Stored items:
- Opening Delimiter -
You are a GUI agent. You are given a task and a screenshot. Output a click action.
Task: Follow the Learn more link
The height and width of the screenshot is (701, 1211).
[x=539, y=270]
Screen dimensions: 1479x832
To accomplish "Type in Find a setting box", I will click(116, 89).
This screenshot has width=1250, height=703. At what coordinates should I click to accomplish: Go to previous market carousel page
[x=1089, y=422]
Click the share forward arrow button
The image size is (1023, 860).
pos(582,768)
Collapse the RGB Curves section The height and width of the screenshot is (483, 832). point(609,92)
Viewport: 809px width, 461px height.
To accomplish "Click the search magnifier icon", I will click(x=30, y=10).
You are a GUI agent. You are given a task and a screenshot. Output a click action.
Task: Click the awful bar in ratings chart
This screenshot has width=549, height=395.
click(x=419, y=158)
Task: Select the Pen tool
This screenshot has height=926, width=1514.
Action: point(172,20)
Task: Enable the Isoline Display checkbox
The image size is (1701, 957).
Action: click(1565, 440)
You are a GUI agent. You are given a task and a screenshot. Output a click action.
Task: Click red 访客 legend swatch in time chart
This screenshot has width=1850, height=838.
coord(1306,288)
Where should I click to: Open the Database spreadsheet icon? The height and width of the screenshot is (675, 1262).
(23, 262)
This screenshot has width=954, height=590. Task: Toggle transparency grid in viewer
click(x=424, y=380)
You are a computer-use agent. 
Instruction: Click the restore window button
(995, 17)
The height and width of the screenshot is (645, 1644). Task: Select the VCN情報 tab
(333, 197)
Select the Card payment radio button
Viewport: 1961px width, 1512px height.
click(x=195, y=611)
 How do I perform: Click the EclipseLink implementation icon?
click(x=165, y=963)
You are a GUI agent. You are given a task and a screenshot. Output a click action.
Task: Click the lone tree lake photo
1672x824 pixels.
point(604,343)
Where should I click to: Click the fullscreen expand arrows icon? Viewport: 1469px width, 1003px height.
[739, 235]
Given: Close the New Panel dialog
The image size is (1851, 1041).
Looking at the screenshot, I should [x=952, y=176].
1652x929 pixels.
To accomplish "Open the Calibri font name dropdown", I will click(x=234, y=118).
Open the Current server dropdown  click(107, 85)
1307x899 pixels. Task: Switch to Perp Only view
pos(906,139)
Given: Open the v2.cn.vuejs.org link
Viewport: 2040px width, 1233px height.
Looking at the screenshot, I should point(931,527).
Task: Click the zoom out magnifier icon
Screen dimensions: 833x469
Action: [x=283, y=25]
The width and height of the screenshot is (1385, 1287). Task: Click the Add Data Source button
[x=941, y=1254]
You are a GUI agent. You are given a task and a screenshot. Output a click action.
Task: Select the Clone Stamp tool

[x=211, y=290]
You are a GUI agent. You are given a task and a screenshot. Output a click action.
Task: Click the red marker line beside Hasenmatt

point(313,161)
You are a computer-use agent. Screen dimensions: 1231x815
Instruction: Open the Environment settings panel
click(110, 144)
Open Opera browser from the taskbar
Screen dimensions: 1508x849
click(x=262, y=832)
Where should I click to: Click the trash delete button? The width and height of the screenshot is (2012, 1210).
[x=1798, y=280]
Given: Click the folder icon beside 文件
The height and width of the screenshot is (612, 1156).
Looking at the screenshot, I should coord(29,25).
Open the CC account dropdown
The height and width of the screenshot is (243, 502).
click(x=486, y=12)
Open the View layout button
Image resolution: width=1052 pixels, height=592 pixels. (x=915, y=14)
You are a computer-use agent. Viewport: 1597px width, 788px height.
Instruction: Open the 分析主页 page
- Closing Delimiter -
Assignment: What is needed is an exact copy of every record above.

Your response:
You are a GUI agent. You are given a task and a screenshot. Output a click action.
Task: Follow the Learn more link
The height and width of the screenshot is (701, 1211).
[x=539, y=270]
Screen dimensions: 1479x832
To accomplish "Type in Find a setting box", I will click(116, 89).
This screenshot has width=1250, height=703. At what coordinates should I click to accomplish: Go to previous market carousel page
[x=1089, y=422]
Click the share forward arrow button
The image size is (1023, 860).
pos(582,768)
Collapse the RGB Curves section The height and width of the screenshot is (483, 832). point(609,92)
Viewport: 809px width, 461px height.
To accomplish "Click the search magnifier icon", I will click(x=30, y=10).
You are a GUI agent. You are given a task and a screenshot. Output a click action.
Task: Click the awful bar in ratings chart
This screenshot has width=549, height=395.
click(x=419, y=158)
Task: Select the Pen tool
This screenshot has height=926, width=1514.
Action: point(172,20)
Task: Enable the Isoline Display checkbox
The image size is (1701, 957).
Action: click(1565, 440)
You are a GUI agent. You are given a task and a screenshot. Output a click action.
Task: Click red 访客 legend swatch in time chart
This screenshot has width=1850, height=838.
coord(1306,288)
Where should I click to: Open the Database spreadsheet icon? The height and width of the screenshot is (675, 1262).
(23, 262)
This screenshot has width=954, height=590. Task: Toggle transparency grid in viewer
click(x=424, y=380)
You are a computer-use agent. 
Instruction: Click the restore window button
(995, 17)
The height and width of the screenshot is (645, 1644). Task: Select the VCN情報 tab
(333, 197)
Select the Card payment radio button
Viewport: 1961px width, 1512px height.
click(x=195, y=611)
 How do I perform: Click the EclipseLink implementation icon?
click(x=165, y=963)
You are a GUI agent. You are given a task and a screenshot. Output a click action.
Task: Click the lone tree lake photo
1672x824 pixels.
point(604,343)
Where should I click to: Click the fullscreen expand arrows icon? Viewport: 1469px width, 1003px height.
[739, 235]
Given: Close the New Panel dialog
The image size is (1851, 1041).
Looking at the screenshot, I should [x=952, y=176].
1652x929 pixels.
To accomplish "Open the Calibri font name dropdown", I will click(x=234, y=118).
Open the Current server dropdown  click(107, 85)
1307x899 pixels. Task: Switch to Perp Only view
pos(906,139)
Given: Open the v2.cn.vuejs.org link
Viewport: 2040px width, 1233px height.
Looking at the screenshot, I should point(931,527).
Task: Click the zoom out magnifier icon
Screen dimensions: 833x469
Action: [x=283, y=25]
The width and height of the screenshot is (1385, 1287). Task: Click the Add Data Source button
[x=941, y=1254]
You are a GUI agent. You are given a task and a screenshot. Output a click action.
Task: Select the Clone Stamp tool

[x=211, y=290]
You are a GUI agent. You are given a task and a screenshot. Output a click action.
Task: Click the red marker line beside Hasenmatt

point(313,161)
You are a computer-use agent. Screen dimensions: 1231x815
Instruction: Open the Environment settings panel
click(110, 144)
Open Opera browser from the taskbar
Screen dimensions: 1508x849
click(x=262, y=832)
Where should I click to: Click the trash delete button? The width and height of the screenshot is (2012, 1210).
[x=1798, y=280]
Given: Click the folder icon beside 文件
The height and width of the screenshot is (612, 1156).
Looking at the screenshot, I should coord(29,25).
Open the CC account dropdown
The height and width of the screenshot is (243, 502).
click(x=486, y=12)
Open the View layout button
Image resolution: width=1052 pixels, height=592 pixels. (x=915, y=14)
You are a computer-use agent. Viewport: 1597px width, 788px height.
Instruction: Open the 分析主页 page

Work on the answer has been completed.